Across the continent, ill-conceived security arrangements are having unintended consequences
As the world focuses on Niger and the junta's standoff with West African states refusing to accept yet another coup d'état in their region, crises further east continue to deteriorate and merit more attention. On August 4, the Ethiopian government declared a state of emergency in Amhara, as clashes between the Amhara nationalist Fano militia and national defense forces escalated. The Ethiopian government's April announcement that all regional security forces must integrate into the national military or police forces was always an easier-said-than-done exercise. The wartime coalition that Prime Minister Abiy assembled to fight Tigrayan forces has fallen apart, and peace has not delivered the rewards some were clearly expecting, making the prospect of giving up their leverage decidedly unappealing. With the terms of the Tigray peace still not fully implemented and heavy fighting in the city of Gondar, security remains elusive for many Ethiopians.
Meanwhile, Sudan continues its horrifying descent, where four million Sudanese people have been displaced. Neither credible and consistent reports of atrocities nor a deepening humanitarian crisis are budging the antagonists from their positions or spurring any effective international action. Instead, external patrons of the Rapid Support Forces (RSF) and the Sudanese Armed Forces (SAF) continue to joust with each other through Sudanese proxies and to undermine attempts to create a unified diplomatic front pushing for peace, as yet facing no real consequences for their actions to fuel the conflict.

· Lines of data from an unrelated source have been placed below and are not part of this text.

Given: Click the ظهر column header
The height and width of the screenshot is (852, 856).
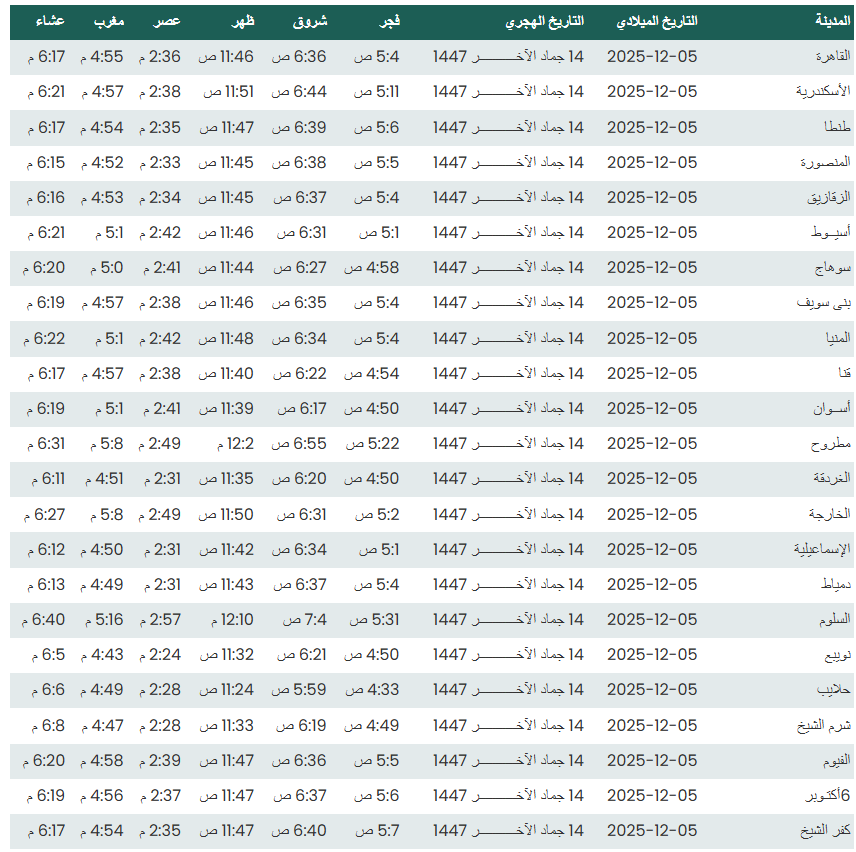Looking at the screenshot, I should [239, 22].
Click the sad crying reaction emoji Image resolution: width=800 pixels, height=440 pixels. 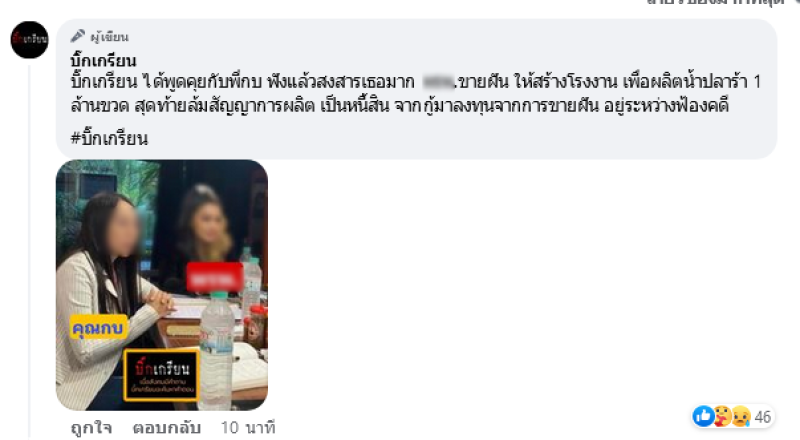tap(740, 417)
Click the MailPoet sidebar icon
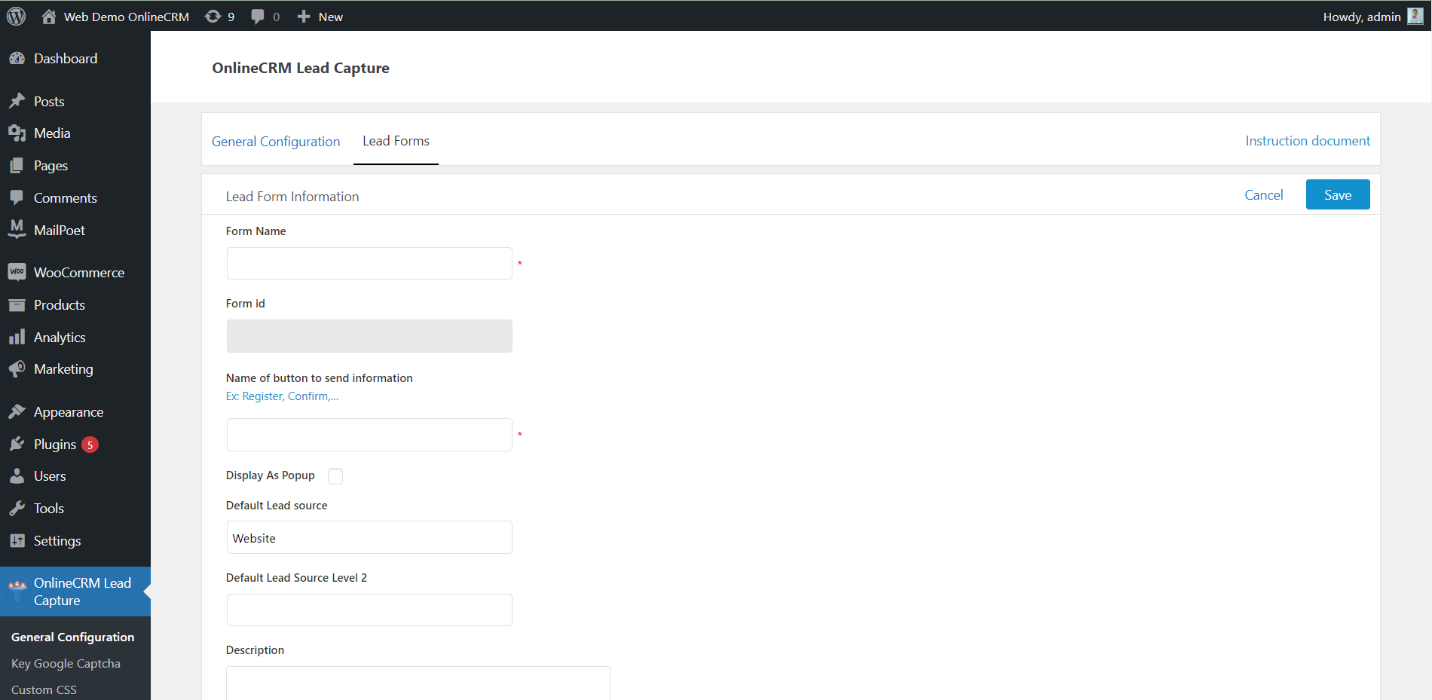The image size is (1432, 700). 18,230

Of course, each of these situations developed from specific historical and political contexts, but one common thread running through these crises is that of unintended consequences resulting from prior responses to insecurity. In Ethiopia and Sudan, militia forces were empowered by the state to help protect the center, only to prove impossible to control. In Niger, years of primarily militarized responses to the country's security crises, and, ironically, the previous president's desire to hedge against a potential coup by generously empowering the presidential guard, helped to sustain an environment in which a military seizure of power always seemed like a viable option. Niger's coup had multiple causes, both domestic and external, but it is clear that decisions taken ostensibly to strengthen state security and subordinate accountability to military muscle ultimately undermined the constitutional order--just as such decisions have clouded Ethiopia's future and stolen the promise of Sudan's revolution.
As more of the region wrestles with contagious instability, policymakers will have to deal with multiple complex portfolios requiring high-level attention. But they must also balance urgent needs with the application of lessons learned from the past to avoid sowing new crises in the future. Sustainable security requires far more than capable fighting forces.